WHAT YOU ARE ASKED TO DO
Nothing but the exact lines from the one containing "You are a computer-use agent. The" through the last line of the records below belongs in your answer.

####################

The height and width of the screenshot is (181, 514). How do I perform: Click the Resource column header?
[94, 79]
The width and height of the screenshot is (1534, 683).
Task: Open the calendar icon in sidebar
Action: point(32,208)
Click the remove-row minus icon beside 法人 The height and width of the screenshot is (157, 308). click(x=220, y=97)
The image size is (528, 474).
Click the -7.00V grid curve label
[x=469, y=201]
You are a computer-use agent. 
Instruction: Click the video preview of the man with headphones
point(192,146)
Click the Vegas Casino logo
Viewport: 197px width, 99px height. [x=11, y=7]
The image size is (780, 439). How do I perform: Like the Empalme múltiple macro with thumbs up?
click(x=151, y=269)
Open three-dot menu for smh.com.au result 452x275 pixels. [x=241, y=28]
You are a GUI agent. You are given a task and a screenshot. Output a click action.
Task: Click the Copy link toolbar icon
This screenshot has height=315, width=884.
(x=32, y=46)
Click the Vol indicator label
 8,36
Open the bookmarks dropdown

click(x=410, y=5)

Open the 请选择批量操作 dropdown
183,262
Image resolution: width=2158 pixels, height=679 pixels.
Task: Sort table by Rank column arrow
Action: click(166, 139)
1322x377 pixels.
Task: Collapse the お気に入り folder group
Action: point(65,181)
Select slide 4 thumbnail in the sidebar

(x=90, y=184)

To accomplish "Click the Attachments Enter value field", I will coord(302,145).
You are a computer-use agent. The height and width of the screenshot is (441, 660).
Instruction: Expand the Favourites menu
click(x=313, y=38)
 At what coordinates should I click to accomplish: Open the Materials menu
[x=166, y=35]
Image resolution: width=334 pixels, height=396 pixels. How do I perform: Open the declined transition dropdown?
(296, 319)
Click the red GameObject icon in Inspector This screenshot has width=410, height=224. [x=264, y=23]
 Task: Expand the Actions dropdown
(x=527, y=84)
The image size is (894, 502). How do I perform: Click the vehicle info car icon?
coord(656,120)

####################

RESPONSE
You are a computer-use agent. The height and width of the screenshot is (441, 660).
Instruction: Expand the Favourites menu
click(x=313, y=38)
 At what coordinates should I click to accomplish: Open the Materials menu
[x=166, y=35]
Image resolution: width=334 pixels, height=396 pixels. How do I perform: Open the declined transition dropdown?
(296, 319)
Click the red GameObject icon in Inspector This screenshot has width=410, height=224. [x=264, y=23]
 Task: Expand the Actions dropdown
(x=527, y=84)
The image size is (894, 502). How do I perform: Click the vehicle info car icon?
coord(656,120)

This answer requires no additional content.